The Department of Education looked at how medical schools were being certified and they gave the authority to a new body underneath the AMA and the Association of American Medical Colleges, the Liaison Committee on Medical Education. That would be an interesting outcome.

It’ll be important to get on top of that quickly so you don’t have the sense this is not a wonderful, important field. When you introduce technology into a field that works — I would use robotic surgery as an example — people jump right on it. If the first introduction is a stumble followed by other stumbles, people back off and become somewhat skeptical.

What we’ve learned in technology and medicine is if you have a technology that works, physicians support it. If uptake is terrible or not great, it’s not being technophobic, it’s the canary in the coalmine reporting a problem with these tools. Those have to evolve to another level.

Former Google chairman Eric Schmidt recently said to run to the cloud as fast as possible. We would agree with that. We would say it’s a secure place to be without the hardware and the possessiveness of data that comes sometimes in the absence of that.”

Rightsizing EHR reporting is welcomed

“The HITECH Act forced, encouraged and helped support the infiltration of the medical system with some digital kind of approaches. The problem in retrospect is that the digital platforms that were available were not that mature. They’re not bad for claims and billing and risk mitigation; that’s not surprising because they came out of practice management systems.

For what people think they should be doing, they’re not really great and you hear conflicting language about this.

We’ve learned that drives physicians is time with patients. It turns out for every hour they have with patients, they have two hours of data entry.

Physicians are burned out because they enter the field to see patients and not to be data entry clerks. One of the problems we have are data. The AMA released the Integrated Health Model Initiative last October to help organize data in a clinically more meaningful way.

The other problem we have is the lack of data liquidity. If you look at multi-sided markets in other fields, they all tend to share a relatively inexpensive utility for piping whatever the major blood is. For international banking, that’s currency exchange. There’s no such equivalent for healthcare data. Akiri, a permissions-based blockchain secure data liquidity system spun out from AMA’s Health2047 arm, hopes to help.

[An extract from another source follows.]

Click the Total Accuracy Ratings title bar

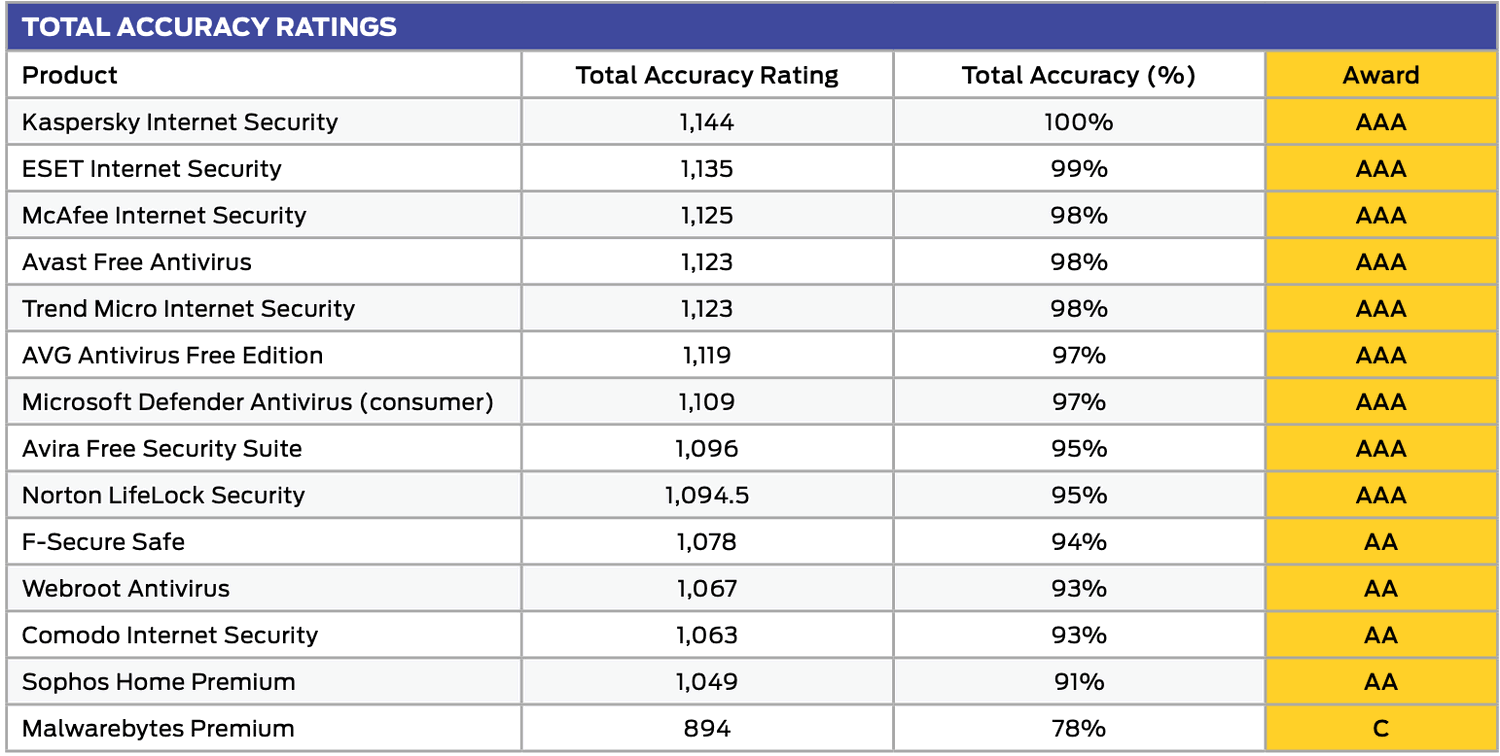209,27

That brings us back to control. We think its patient’s data and they should be in control of their data. The data should be able to be moved based on their permission easily from one provider area to another. CMS Administrator Seema Verma comments from HIMSS aligned with recent HHS Secretary Alex Azar comments that promise interoperability and patient control of that data is something that’s very attractive to us.

The other component of HHS’ message is to get administrative burden simplified and released. I think that everyone agrees you have to measure things but you don’t have to measure everything and you certainly shouldn’t be in the business of measuring things you’re not sure what the measurement means. We got tied into that kind of environment where we had tons and tons of measurements and it was taking physicians’ time where some specialists were having to report measurements that had nothing to do with their specialty. It was creating a skepticism of the entire system.

Making sure that the required measurements is a parsimonious group and meaningful is a great way of going.”

Financial incentives should be rethought in the industry

“We have to completely rethink incentives. Financial incentives work well at an institutional level. They don’t work so well at the individual physician level. If you want to incentive knowledge skill workers, you have to figure out what their intrinsic motivation is and pull that lever. We know what that intrinsic motivation is: Time with patients.

The problem is the incentive system was built when the power of behavioral economics was not recognized. It’s OK to create incentives that way but that’s not how people in the healthcare system work. That’s going to be a very tough to unscramble.

Our approach is sticking to our knitting and making tools and services that removes administrative burden.”